From the Editor

There is more to the TSH than a number



In a previous issue of the Journal, an article1 and commentary2 discussed the efficiency and sufficiency of using only the thyroid-stimulating hormone (TSH) level to monitor the dosing of thyroid replacement therapy in patients with primary hypothyroidism. The validity of the TSH measurement in that setting was emphasized. Yet in the current issue of the Journal, Azim and Nasr summarize some of the controversies in managing subclinical hypothyroidism (an elevated TSH in the setting of a normal level of endogenous free thyroxine, T 4), and some of the controversies relate to foibles in interpreting the measured level of TSH.

At a quick read, the messages from these articles may seem contradictory. But the biology is more complex in the setting of endogenous production of T 4 by the thyroid gland, which is regulated by TSH, which in turn is regulated in a feedback loop by the thyroid-produced T 4. In the setting of a fixed replacement dose of exogenous levothyroxine, the provided hormone affects the pituitary production of TSH, which likely will have no significant subsequent effect on the T 4 level. Thus, the feedback control loop is far simpler.

There has not been a definitive study demonstrating that thyroxine supplementation in patients with subclinical hypothyroidism results in a superior clinical outcome. There are hints that this may be the case, and Azim and Nasr cite some of these studies. Recognizing a few markedly different physiologic reasons why the TSH can be slightly elevated and the T 4 normal helps explain the lack of uniform clinical success with supplementation therapy and provides rationales for some management strategies.

Any biological variability in the responsiveness of the thyroid gland to TSH may affect the relationship between the levels of TSH and thyroid gland-released T 4. In theory, if the thyroid receptor has decreased affinity for TSH, a higher TSH concentration will be needed to get the thyroid gland to secrete the level of T 4 that the pituitary sensing mechanism deems normal for that individual. If the receptor affinity was decreased due to a gene polymorphism, this relationship between TSH and T 4 may be stable, and providing exogenous T 4 will result in a lower, “normalized” TSH level but may disrupt the thyroid-pituitary crosstalk and may even produce clinical hyperthyroidism.

***

[GOAL OF THE EXERCISE]
Please carry on the editorial about interpreting TSH levels, starting right after its final sentence.

[ENTRIES PROVIDED]
***

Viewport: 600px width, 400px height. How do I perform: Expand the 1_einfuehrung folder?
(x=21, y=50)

***

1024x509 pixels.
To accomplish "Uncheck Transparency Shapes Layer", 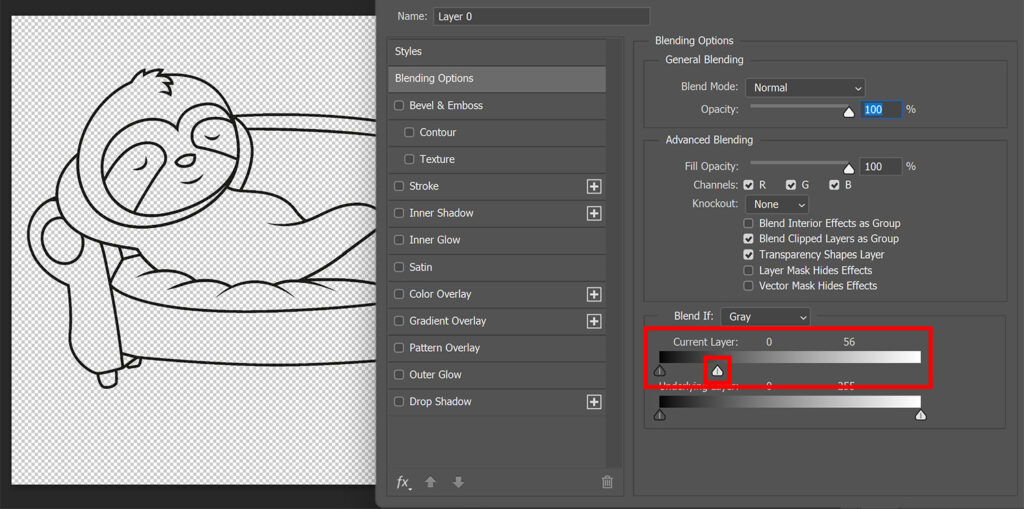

***

[TASK RESULT]
A similar scenario exists in the setting of early thyroid gland failure, such as in Hashimoto thyroiditis. But in the latter scenario, the TSH-to-T 4 production relationship may be unstable over time, for as additional thyroid gland is destroyed, T 4 production will continue to decrease, the TSH will increase, and the thyroid gland may ultimately fail and hypothyroidism will occur. Hence the recommendation that in the setting of subclinical hypothyroidism and antiperoxidase antibodies, T 4 and TSH levels should be monitored regularly in order to detect early true thyroid gland failure when the T 4 level can no longer be maintained despite the increased stimulation of the gland by the elevated TSH. Analogous to this may be subclinical hypothyroidism in the elderly, in whom thyroid gland failure may develop, despite an increased TSH, from senescence rather than autoimmunity. What I am suggesting is that the natural history of all patients with subclinical hypothyroidism is not alike, and it thus should not be surprising that there does not seem to be a one-size-fits-all approach to management.

Symptoms in patients with subclinical hypothyroidism have not uniformly improved with T 4 treatment compared with placebo. Notably, most patients with subclinical hypothyroidism experience no symptoms. But consider the extremely common symptom of fatigue, which can be present for a myriad of defined and undefined reasons. This symptom may often lead physicians to check the TSH and, if that is even slightly elevated, to also check the T 4. It may also lead some physicians to routinely check the T 4. Subclinical hypothyroidism is also quite common; thus, by chance alone or because of the circadian timing of checking the TSH, a slightly elevated TSH and fatigue may coexist and yet be unrelated.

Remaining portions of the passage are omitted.